TESTO DELLA PAGINA ->
********************
Wednesday 7 February 2018

San Scemi

Il confine fra indifferenza e fastidio è sottile: a volte non è altro che sentir parlare di un argomento una volta di troppo. Un po’ perché la nostra attenzione è praticamente costretta su qualcosa di cui dimenticheremmo perfino l’esistenza, un po’ perché sembra che le reazioni delle persone intorno a noi siano esagerate. Ad esempio, cani e bambini mi darebbero metà del fastidio se non fossero così spudoratamente overhyped.
Per questo, caro musone che detesti Sanremo e a cui viene il nervoso leggendo post dopo post che ne parla, posso capirti: vedere il solito carrozzone (anche se, a questo giro, i soliti vecchi sono un po’ meno), le solite sceneggiate,  una giuria che annovera Giovanni Allevi e Milly Carlucci (col massimo ammoreh e rispetto per la Milly – solo per la Milly) e accompagnato dalla solita orchestrina… eh. Io non lo farei nemmeno per Favino e mi risparmierei volentieri il buzz mediatico.

Detto questo, sono una persona con molte passioni: la musica (o non ne starei parlando), la lettura, le serie TV, i film, Pokémon Go… capisco cosa significhi tenere molto a qualcosa, seguirlo con assiduità, parlarne e condividerlo con gli altri. Il calcio non solo non mi piace, ma lo trovo piuttosto stupido; eppure, ho abbastanza empatia e capacità di immedesimazione da capire che a qualcuno può piacere con la stessa intensità con cui io amo Lucifer, ad esempio. Per questo, se trovo in dash un post sul calcio, o se anche ne trovo venti perché è periodo, non inforco la tastiera pronto a distinguermi dalla massa scrivendo quanto siano poracci quelli che lo seguono: non lo fa sparire, non me ne rende immune, rovina solo il divertimento agli altri e mi fa sembrare un cretino pretenzioso. Anche perché quando lo fanno a me lo trovo fastidioso: parto dal presupposto che sia così anche per gli altri. Viviamo e lasciamo vivere perché, a meno di non essere delle amebe, tutti quanti teniamo a qualcosa in particolare che a qualcun altro starà indifferente. In questo è compreso anche Sanremo.
Le uniche persone più fastidiose di chi parla in continuazione di qualcosa sono quelle che se ne lamentano con altrettanta costanza.

Però.
Anche se non voglio rovinare la parata a chi lo apprezza, Sanremo è una di quelle cose che rende musone anche me. Come il Natale, ma per motivi più razionali.
E no, non ce l’ho con quelli che lo guardano perché lo apprezzano genuinamente: se vi piace quel tipo di musica, se non avete ulteriori pretese, se quello spettacolo vi soddisfa, soffocherò un conato e non vi dirò cose tipo: “Ma che lo guardate a fare? Spegnete la tv”. Cioè, io sono il primo a guardare l’Eurovision perché mi piace – e sì, a confronto è cioccolata, ma di quella super processata – e qualcuno mi giudicherà con sdegno per questo. “One man’s trash is another’s treasure”, è così che funziona.
********************
MATERIALE ->
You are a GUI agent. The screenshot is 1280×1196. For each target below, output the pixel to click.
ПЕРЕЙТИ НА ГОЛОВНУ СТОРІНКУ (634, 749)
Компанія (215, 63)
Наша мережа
********************
Quali due membri della giuria di Sanremo cita il testo della pagina?

SOLUZIONE SVOLTA ->
Giovanni Allevi e Milly Carlucci.